A light touch for your biggest friend.
Muscle & Joint Health
enhances flexibility
improves performance
shortens recovery time
reduces inflamation
eases joint pain
relieves muscle tension
maintains muscle tone
minimizes atrophy of muscle tissue
Systemic Health
improves blood circulation
improves lymph circulation
supports the immune system
highlights structural imbalances
relieves pain
enhances respiratory function
develops body awareness
Emotional Health
promotes endorphin release
builds trust
improves mood
supports environmental transitions
calms
In other words, bodywork offers a wide range of benefits that support your horse’s performance, recovery, and overall well-being. It’s about loosening restrictions and facilitating balanced and comfortable movement, naturally helping athletes, seniors, trail horses, and companion pets to feel their best. Paired with a healthy diet, regular exercise, routine farrier visits, and thoughtful veterinary care, it’s one of the many ways you can pour love into your horse. Equine massage is a complementary modality, and we would love to be a part of your team.
Our flavor of massage
Just like human masseuses, every equine bodyworker brings their own flavor to the table. Firefly Equine Massage offers sessions that are grounded in therapeutic massage, incorporate elements of myofascial release, and are tailored to the needs of your horse. Each session lasts approximately 45-60 min, based on the horse’s needs and engagement. It typically takes about 45 min to work through the therapeutic massage sequence. The remaining time is an opportunity to return to tension that may need extra work, or sweet spots that spark joy for your horse.
Equine therapeutic massage is the manipulation of soft tissue to support the horse’s overall health. These sessions include a whole body massage that is loosely structured around a sequence of strokes that address major muscles, common tension patterns, improve circulation, and generally relax the horse. Strokes include effleurage (light, soothing strokes), petrissage (kneading, rolling, and squeezing that increases circulation and loosens fatigued muscles), friction (pressure that helps break up adhesions, loosens muscle fibers, and increases blood flow to tissue), and tapotement (fast percussions that stimulate atrophying muscle and releases muscle tension).

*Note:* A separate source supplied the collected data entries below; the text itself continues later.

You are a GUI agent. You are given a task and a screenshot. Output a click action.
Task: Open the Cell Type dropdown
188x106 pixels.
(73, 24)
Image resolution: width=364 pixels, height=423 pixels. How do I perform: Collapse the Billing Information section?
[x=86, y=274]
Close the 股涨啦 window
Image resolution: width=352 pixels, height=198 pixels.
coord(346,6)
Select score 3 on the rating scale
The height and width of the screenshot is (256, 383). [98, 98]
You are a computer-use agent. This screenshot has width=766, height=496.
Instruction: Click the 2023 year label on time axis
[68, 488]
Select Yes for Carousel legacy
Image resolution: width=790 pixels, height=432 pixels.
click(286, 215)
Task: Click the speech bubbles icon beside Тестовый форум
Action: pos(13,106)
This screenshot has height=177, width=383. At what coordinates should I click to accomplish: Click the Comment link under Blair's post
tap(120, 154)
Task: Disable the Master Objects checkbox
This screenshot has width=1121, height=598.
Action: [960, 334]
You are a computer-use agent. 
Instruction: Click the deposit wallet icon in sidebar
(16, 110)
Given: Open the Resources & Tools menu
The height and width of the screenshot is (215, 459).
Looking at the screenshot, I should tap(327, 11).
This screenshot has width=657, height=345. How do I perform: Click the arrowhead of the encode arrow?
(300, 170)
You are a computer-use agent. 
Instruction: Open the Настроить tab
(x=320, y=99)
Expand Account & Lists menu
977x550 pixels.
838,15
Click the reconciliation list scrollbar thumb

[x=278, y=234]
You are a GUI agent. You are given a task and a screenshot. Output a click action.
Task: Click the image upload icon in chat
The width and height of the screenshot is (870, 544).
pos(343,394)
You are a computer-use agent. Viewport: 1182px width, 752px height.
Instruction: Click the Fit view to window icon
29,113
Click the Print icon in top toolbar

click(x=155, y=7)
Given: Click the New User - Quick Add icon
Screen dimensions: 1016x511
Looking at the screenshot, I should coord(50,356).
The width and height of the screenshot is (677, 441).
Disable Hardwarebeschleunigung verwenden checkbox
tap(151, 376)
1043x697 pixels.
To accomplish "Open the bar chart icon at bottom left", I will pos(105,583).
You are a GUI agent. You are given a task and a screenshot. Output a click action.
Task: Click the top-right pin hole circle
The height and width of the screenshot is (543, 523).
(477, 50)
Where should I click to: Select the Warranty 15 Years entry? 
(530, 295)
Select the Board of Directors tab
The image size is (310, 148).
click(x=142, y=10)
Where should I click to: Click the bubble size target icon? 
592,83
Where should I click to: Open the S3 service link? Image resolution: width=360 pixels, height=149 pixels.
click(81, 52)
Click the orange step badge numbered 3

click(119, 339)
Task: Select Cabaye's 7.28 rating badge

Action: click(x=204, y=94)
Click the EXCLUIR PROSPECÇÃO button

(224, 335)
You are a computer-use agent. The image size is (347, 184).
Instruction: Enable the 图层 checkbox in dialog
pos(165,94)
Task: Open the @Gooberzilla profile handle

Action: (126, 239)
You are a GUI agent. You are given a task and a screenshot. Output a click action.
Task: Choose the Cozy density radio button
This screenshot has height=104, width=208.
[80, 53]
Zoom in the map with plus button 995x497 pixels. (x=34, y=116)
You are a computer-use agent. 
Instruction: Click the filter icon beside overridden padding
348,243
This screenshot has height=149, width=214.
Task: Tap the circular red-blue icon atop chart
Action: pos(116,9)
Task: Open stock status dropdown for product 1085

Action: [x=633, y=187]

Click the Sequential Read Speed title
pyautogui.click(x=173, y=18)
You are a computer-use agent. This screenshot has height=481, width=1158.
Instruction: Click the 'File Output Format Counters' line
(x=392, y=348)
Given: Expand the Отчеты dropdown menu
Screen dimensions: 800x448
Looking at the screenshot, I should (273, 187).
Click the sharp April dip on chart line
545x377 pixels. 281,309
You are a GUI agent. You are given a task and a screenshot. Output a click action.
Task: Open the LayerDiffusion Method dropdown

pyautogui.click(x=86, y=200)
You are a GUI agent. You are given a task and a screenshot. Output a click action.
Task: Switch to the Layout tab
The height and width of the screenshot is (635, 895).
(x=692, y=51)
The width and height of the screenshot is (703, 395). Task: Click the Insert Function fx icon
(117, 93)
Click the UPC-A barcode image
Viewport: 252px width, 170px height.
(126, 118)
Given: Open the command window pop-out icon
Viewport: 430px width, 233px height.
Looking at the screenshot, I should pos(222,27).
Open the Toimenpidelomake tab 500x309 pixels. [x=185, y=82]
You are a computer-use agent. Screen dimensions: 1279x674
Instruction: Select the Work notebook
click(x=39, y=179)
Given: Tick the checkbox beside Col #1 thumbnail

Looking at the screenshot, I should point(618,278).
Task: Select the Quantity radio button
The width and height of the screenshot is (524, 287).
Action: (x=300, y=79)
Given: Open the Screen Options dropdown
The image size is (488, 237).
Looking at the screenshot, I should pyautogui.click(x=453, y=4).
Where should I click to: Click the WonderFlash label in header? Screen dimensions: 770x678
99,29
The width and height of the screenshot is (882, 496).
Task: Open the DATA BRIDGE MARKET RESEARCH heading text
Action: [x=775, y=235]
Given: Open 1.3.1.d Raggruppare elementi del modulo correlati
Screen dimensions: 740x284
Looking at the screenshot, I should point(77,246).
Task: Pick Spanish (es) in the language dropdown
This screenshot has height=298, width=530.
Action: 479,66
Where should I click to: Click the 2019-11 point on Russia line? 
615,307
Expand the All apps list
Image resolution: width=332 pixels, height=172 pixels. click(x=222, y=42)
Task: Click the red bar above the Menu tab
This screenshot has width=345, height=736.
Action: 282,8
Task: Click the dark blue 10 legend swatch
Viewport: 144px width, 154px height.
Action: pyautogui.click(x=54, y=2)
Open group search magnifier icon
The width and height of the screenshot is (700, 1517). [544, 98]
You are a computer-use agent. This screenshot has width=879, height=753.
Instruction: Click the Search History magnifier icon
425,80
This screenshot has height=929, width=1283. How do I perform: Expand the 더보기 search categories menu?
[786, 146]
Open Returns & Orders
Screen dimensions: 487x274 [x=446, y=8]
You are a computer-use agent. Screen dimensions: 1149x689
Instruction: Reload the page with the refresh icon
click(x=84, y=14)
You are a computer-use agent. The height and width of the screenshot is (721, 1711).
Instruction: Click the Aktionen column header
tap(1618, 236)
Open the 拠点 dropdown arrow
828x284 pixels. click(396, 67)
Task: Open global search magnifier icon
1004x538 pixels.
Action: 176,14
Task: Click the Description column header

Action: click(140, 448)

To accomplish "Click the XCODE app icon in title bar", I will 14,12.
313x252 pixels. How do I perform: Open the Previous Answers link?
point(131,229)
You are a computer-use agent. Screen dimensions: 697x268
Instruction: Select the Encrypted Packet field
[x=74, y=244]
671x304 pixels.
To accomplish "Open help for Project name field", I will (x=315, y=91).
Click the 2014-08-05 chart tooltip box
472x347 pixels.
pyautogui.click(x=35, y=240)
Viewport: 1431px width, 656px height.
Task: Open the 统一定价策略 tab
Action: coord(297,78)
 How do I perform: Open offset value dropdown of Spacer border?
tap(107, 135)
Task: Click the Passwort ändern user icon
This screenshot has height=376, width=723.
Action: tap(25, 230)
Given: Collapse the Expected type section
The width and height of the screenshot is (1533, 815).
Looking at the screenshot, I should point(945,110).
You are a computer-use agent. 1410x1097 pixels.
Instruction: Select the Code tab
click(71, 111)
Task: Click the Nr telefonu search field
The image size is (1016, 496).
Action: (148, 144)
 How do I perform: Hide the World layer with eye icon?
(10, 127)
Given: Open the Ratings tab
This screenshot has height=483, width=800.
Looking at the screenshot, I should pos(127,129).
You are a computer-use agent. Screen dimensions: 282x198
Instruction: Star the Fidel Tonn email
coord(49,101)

Myofascial release is a specific massage technique that relaxes tension held in fascia, bringing fluidity and balanced movement back to entire muscle groups. In contrast to a therapeutic massage session which is a whole body massage, a myofascial session focuses on a specific area and uses sustained gentle pressure to dissolve fascial adhesions. Techniques include gliding with gentle traction or cross handed stretching (lengthening and stretching), decompression (making space for tight tissue), scar tissue release (to minimize adhesions and improve mobility), direct pressure (eliminating pain and improving mobility), and myofascial spreading (spreading adhesions between muscle groups so that they glide more fluidly). [If you’re interested in a deeper dive, you can book a five session myofascial series, in which each session focuses on a different fascial line and builds on the work from prior sessions]
And a little bit on fascia because it’s fascia-nating
Once dismissed simply as connective tissue, fascia has become increasingly recognized as an integral part of how bodies function. Fascia is thin, fibrous, web-like connective tissue that is woven throughout the body and encases muscles, bones, veins, nerves, arteries, and organs. This connective tissue is made of tiny tubules of collagen and elastin. In its healthy form it is fluid, helping muscles glide and stabilizing body structures. When damaged or stressed by injury, age, imbalanced body mechanics, or even natural crookedness, the fascia tightens and binds together, causing restrictions that can be painful, inhibit movement, and lead to unsustainable compensation patterns. Dissection studies have revealed how fascial lines- chains of fascia that wrap around muscle groups, muscles, muscle fibers, and bones- work together to support different functions. These include front limb lines, dorsal lines, ventral lines, the lateral line line, the functional line, and the spiral line. Due to the connected nature of fascia, a restriction in one area can lead to issues elsewhere along a fascial line. Think, a snag in your sweater that causes a run along the entire sleeve or a knot in a rope that impacts how far it can reach.